Records drawn from a dataset:
____

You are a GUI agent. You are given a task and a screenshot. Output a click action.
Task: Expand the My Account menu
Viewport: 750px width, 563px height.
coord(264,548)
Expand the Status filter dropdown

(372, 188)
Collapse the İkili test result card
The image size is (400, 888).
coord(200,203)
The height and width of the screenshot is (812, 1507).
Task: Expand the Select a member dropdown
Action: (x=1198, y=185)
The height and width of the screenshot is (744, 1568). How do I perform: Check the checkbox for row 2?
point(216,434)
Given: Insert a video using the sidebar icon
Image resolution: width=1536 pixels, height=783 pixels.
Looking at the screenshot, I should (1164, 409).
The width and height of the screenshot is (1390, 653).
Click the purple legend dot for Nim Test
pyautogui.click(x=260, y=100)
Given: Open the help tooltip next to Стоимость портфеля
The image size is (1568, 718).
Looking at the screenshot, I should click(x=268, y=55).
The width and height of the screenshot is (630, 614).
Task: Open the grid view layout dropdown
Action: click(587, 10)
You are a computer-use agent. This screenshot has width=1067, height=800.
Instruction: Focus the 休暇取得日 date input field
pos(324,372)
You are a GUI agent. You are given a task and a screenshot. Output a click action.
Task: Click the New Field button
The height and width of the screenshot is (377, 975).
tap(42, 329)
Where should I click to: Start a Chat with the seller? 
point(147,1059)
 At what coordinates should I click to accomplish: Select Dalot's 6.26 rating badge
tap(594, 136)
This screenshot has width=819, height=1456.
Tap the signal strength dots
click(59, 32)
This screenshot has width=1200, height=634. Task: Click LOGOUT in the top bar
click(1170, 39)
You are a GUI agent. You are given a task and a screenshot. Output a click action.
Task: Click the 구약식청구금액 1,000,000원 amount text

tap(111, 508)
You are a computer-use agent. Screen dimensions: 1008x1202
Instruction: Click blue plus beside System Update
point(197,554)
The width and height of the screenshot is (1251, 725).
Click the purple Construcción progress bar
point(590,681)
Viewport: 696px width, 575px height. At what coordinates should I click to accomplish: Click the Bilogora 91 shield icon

____

**Exercise:** Only the lines from the one containing "You are a computer-use agent. Screen" through the last line above belong in your answer. Retype them exactly.

**Result below:**
You are a computer-use agent. Screen dimensions: 1008x1202
Instruction: Click blue plus beside System Update
point(197,554)
The width and height of the screenshot is (1251, 725).
Click the purple Construcción progress bar
point(590,681)
Viewport: 696px width, 575px height. At what coordinates should I click to accomplish: Click the Bilogora 91 shield icon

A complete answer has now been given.